My DH stays at home, but we don't actually have kids (yet?).  There's the high-maintenance dog, but no little humans.  We are 27 and 28 years old.

When he was working, we had the idea for him to stop working and stay home to take care of the house and (eventual) kids (he was working an entry level job with little to no room for promotions).  I work at a hospital and have very odd hours (overnights, which means significantly more take-home pay, and through this I've found I am quite the night owl and really love working these weird hours - if I must work!).  He had a "normal" M-F 9-5 j.o.b., which he couldn't stand, and my strange hours combined with his normal hours meant we didn't see each other much, which made for 1.5-2 very miserable years of marriage (which may have taken much longer to realize had we not pulled the trigger on him quitting).

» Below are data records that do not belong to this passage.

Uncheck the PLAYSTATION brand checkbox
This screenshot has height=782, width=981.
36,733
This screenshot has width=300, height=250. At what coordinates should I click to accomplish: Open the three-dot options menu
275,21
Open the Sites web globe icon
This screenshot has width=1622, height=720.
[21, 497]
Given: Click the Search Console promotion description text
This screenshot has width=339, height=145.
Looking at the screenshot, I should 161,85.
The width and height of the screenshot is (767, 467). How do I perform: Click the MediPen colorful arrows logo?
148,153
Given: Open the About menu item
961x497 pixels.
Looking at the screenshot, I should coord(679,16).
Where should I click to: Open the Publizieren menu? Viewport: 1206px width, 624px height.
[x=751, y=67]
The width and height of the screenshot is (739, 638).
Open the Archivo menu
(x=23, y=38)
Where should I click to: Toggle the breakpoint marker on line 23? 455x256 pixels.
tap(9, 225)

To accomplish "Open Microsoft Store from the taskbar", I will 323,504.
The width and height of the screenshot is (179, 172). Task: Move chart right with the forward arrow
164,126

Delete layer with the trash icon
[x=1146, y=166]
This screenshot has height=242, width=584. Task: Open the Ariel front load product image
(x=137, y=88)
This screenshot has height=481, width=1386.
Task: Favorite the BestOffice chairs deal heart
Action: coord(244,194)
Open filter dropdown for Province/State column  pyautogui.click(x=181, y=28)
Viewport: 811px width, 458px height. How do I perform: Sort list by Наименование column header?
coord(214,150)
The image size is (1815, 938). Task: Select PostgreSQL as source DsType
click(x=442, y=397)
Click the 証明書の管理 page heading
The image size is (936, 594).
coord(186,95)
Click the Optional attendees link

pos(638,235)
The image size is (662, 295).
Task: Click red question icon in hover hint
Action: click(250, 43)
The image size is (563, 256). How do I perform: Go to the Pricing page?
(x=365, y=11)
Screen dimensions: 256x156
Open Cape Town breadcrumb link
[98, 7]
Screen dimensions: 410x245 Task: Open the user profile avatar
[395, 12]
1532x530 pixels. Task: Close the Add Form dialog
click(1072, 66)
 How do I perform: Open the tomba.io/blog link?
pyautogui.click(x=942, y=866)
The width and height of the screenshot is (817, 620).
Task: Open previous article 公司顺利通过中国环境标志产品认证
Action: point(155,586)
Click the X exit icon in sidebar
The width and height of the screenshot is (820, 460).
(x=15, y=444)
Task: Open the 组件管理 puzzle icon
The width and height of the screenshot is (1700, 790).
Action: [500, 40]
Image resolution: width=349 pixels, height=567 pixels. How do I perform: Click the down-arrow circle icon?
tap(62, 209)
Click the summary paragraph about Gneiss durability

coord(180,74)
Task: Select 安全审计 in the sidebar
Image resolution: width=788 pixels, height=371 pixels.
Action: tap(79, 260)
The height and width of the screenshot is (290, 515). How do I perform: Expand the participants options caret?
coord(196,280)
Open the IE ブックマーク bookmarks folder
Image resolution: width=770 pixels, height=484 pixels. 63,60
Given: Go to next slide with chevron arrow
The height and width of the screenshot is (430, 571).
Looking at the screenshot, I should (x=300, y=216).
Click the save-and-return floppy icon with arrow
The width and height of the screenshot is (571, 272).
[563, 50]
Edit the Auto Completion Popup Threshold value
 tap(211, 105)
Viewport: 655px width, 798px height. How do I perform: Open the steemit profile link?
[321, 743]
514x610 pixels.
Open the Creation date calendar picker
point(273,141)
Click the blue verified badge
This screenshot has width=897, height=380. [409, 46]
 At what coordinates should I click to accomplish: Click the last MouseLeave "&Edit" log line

Anywho, we lived off my income and saved all of his for several months, and realized it wouldn't be a stretch at all (in fact, we are currently maxing my 401k and our Roths, plus additional money in taxable accounts on my income alone, and our only debt is the mortgage).  The kids haven't come yet (now almost 2 years after DH retired), but the household stress has gone down significantly.  DH is not wired to work a j.o.b., and he is really thriving with exploring hobbies (home-brewing, minor construction, etc), and I am more wired to work (for now, definitely looking forward to FI soon [or at least going part time - the way I'm wired, I think I will need to ease into retirement]!).  We both feel significantly better off with our current arrangement than we ever have.

I know him not working is slowing down my FI date, but we definitely have a nice FU stache if needed (I really enjoy my job at the moment, perhaps in part to the FU money we have compiled?). 

In all, it's been the single best decision we have made.  The peace of mind FAR outweighs the income lost.